> EXERCISE
Look through the data below for the line with "The Best Benefits", and transcribe it exactly together with each line after it up to and including the line with "[button] (403, 35)". Give nothing else.

DATA SHOWN Block Start

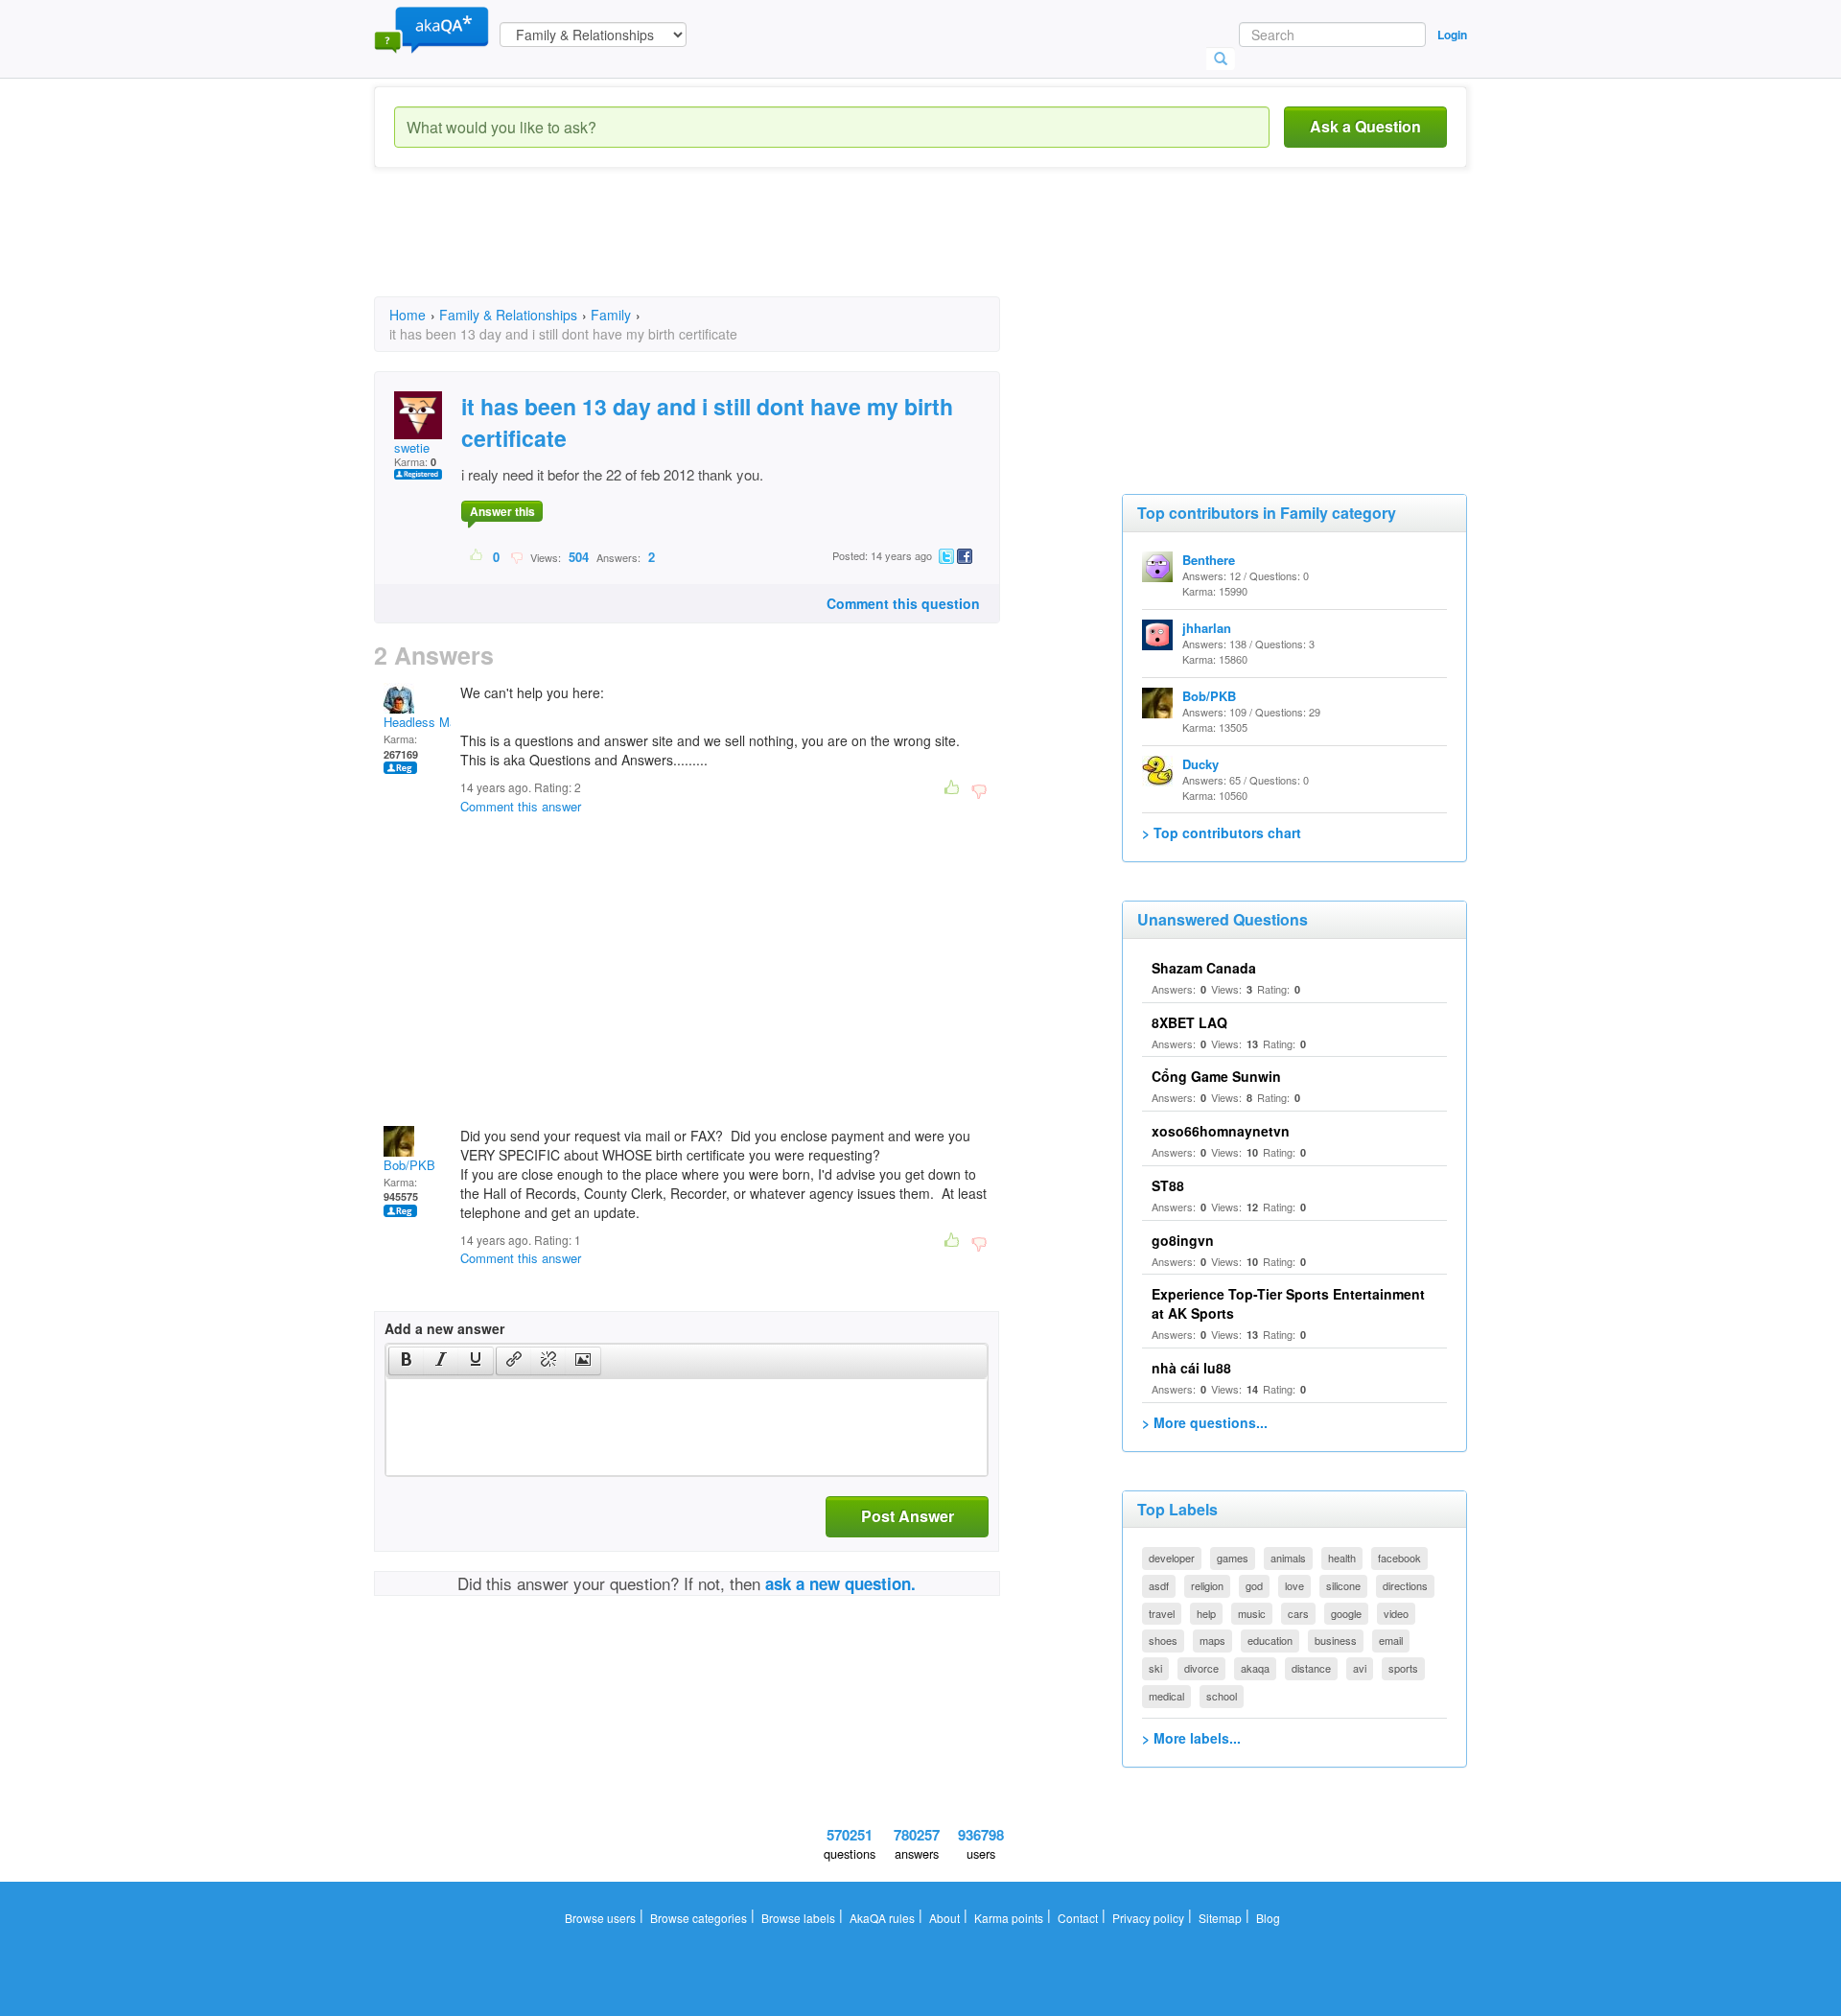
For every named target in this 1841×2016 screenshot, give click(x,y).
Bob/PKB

DATA SHOWN Block End
DATA SHOWN Block Start

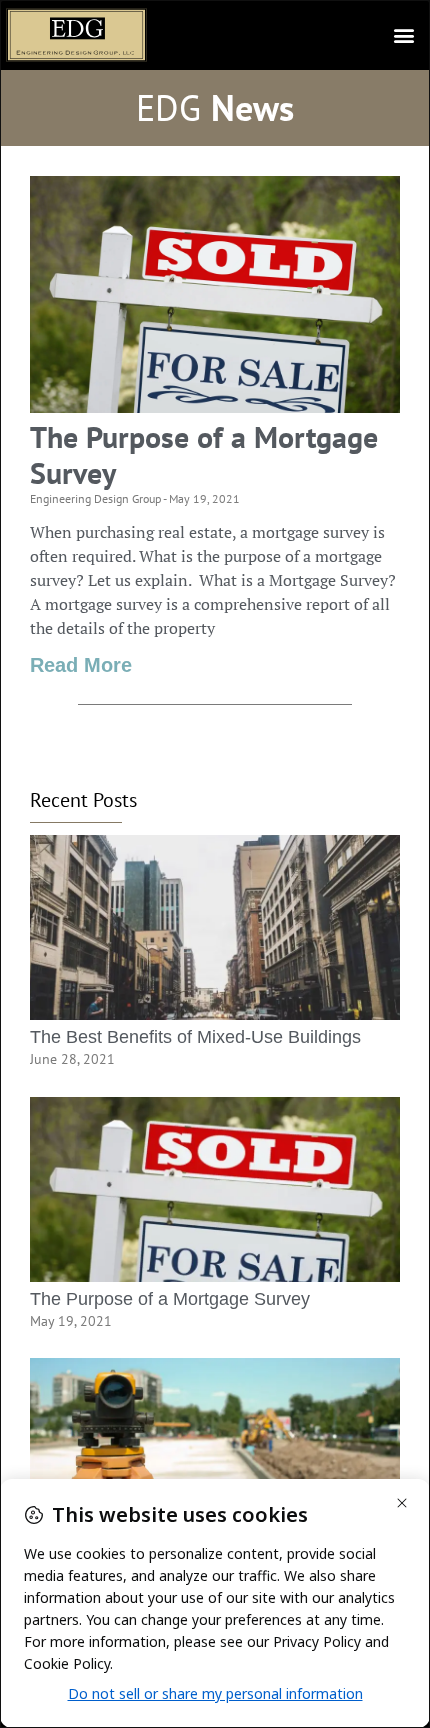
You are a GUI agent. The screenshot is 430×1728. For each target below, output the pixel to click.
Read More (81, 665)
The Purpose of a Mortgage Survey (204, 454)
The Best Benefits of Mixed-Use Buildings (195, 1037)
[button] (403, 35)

DATA SHOWN Block End

> REPLY
The Best Benefits of Mixed-Use Buildings (195, 1037)
[button] (403, 35)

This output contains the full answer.